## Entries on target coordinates
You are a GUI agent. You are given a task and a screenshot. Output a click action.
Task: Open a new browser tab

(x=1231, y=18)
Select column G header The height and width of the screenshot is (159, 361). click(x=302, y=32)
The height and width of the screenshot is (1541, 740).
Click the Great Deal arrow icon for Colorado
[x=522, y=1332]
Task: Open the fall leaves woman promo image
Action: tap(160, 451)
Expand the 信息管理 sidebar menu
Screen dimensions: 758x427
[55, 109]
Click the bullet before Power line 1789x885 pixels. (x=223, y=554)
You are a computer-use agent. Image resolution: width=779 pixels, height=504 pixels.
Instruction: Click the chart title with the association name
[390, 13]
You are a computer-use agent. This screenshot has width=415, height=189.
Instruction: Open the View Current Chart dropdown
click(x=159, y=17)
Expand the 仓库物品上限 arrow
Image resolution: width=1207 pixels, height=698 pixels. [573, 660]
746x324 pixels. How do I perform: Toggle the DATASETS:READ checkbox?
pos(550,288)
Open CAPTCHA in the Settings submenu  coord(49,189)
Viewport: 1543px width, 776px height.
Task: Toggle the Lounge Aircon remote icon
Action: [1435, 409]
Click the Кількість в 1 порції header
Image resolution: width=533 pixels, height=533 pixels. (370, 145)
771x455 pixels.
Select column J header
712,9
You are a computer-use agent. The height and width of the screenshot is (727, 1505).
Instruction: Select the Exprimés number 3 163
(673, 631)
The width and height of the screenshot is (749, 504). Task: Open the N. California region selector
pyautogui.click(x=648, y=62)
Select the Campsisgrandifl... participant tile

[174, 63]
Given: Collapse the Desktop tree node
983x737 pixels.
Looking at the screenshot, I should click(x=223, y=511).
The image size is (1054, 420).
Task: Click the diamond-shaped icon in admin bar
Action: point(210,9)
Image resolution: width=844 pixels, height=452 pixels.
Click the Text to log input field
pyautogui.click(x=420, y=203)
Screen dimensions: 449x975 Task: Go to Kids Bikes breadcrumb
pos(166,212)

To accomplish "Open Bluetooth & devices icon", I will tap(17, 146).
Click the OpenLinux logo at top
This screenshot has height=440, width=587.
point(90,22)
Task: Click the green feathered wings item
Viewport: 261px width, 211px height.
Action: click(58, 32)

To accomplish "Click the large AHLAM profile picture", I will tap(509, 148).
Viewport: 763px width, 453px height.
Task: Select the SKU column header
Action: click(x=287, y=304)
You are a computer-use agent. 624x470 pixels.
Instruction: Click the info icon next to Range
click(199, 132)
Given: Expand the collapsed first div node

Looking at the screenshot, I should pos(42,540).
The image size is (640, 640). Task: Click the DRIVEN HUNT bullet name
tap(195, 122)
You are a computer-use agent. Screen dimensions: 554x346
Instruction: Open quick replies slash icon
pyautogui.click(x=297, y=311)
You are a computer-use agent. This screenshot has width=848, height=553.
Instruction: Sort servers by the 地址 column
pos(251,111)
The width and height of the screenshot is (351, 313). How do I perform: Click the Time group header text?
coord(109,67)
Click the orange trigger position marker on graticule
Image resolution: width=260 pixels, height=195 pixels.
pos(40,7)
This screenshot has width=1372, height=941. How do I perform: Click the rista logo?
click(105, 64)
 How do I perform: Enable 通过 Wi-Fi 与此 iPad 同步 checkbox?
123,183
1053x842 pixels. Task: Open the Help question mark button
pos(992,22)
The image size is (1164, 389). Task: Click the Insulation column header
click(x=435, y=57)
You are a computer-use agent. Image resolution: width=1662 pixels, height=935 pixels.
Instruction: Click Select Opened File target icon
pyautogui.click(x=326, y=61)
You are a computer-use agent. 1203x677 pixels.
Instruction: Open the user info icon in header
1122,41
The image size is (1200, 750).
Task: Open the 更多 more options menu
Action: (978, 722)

## What this task involves
Could you convert the records from the line containing "1053x842 pixels. Task: Open" through the end of the records, both included, into a JSON list of strings, one string per line and blank lines omitted?

## Task result
[
  "1053x842 pixels. Task: Open the Help question mark button",
  "pos(992,22)",
  "The image size is (1164, 389). Task: Click the Insulation column header",
  "click(x=435, y=57)",
  "You are a computer-use agent. Image resolution: width=1662 pixels, height=935 pixels.",
  "Instruction: Click Select Opened File target icon",
  "pyautogui.click(x=326, y=61)",
  "You are a computer-use agent. 1203x677 pixels.",
  "Instruction: Open the user info icon in header",
  "1122,41",
  "The image size is (1200, 750).",
  "Task: Open the 更多 more options menu",
  "Action: (978, 722)"
]